The other thing is that it looks like we can drop a significant amount of C++ code from clang-doc once this is in place. Our rough plan is to use the templates for both HTML and Markdown, if we can, which should allow us to drop a lot of boilerplate code that’s been difficult to reuse between the various clang-doc backends. That’s more a direct result of using any templating language, rather than mustache specifically, though. But I think it may be much harder to maintain a library that needs to implement a more complex template specification. @PeterChou1 can probably offer more insight on that, since he’s the one that did the actual work.

For the other places that we generate HTML, is there a need for something more complicated than mustache?

2 Likes

Who is supposed to maintain this code long term?

I think there’s been a misunderstanding about how the library is intended to be used w/in LLVM. I’ll try to clarify some of the places I think are off base.

The library implements the spec. It allows us to avoid any dependencies. It just fills in the template, per the public specification (which very seldom changes).
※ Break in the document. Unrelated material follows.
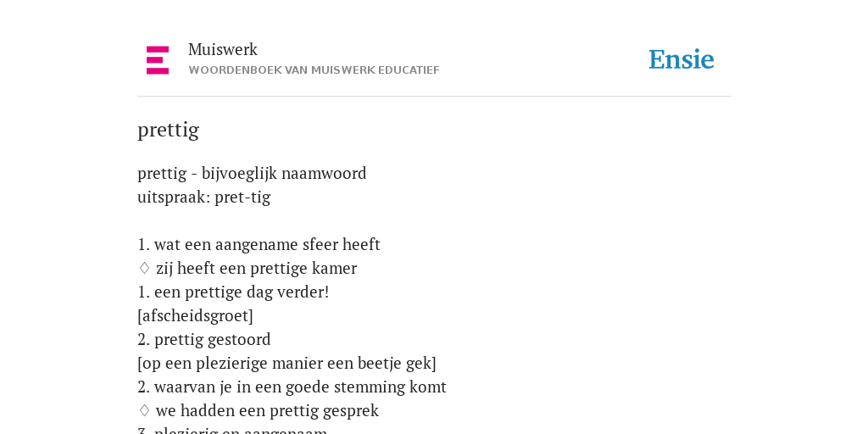This screenshot has width=868, height=434.
Task: Click the Muiswerk title text
Action: (x=223, y=50)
In clang-doc we generate mostly static pages, and the library fills those in for us. We’re not taking a dependency on an external JavaScript library, or requiring anything to run server side. We use the new Mustache library when we generate the documentation, and that’s it. If the spec changes, it will be up to us to decide if we up-rev or not.

I don’t know if I follow this, it would be our library, and solely live in llvm/Support. If another part of the project wants to take a dep on a web library, that’s a different discussion and proposal altogether.

First, it’s hard to quantify how “popular” any kind of technology really is, but anecdotally, any time I’ve read something about templating languages Mustache shows up. A quick google search for “mustache template” shows lots of relevant hits, for whatever that may be worth.

This focus on the spec repository and its last update is irrelevant. Mustache is intentionally simple by design, and the spec seldom changes. The implementation of the library would be entirely in LLVM as C++ code. It would have not external dependencies whatsoever (aside from perhaps wanting to run the conformance tests from the spec).

This is true, but templating is just very simple parsing, and textual replacement. We should be pretty OK w/ simple parsers and string concatenation. :slight_smile:

We already have projects that are generating static HTML in-tree. Typically these are developer facing tools, like coverage reports, or the output of static analysis. The library in question is for simplifying those use-cases, and not focused on impacting our existing web infrastructure (like llvm.org). Compatibility w/ GitHub pages isn’t viable for a documentation generation tool, like clang-doc, and isn’t useful for the other in-tree use cases either, from what I can tell.

Does this help clarify the situation, and assuage your concerns @rengolin?

5 Likes

Are we forking the project into LLVM? What will happen with the original project?

I’d say we shouldn’t have in the first place, but that’s a separate discussion.

My point is that HTML technologies come and go and they have nothing to do with LLVM. This whole thing needs to go outside of LLVM and be generated elsewhere, which can change with the times much more often (and with much lower cost) than what we’re having now.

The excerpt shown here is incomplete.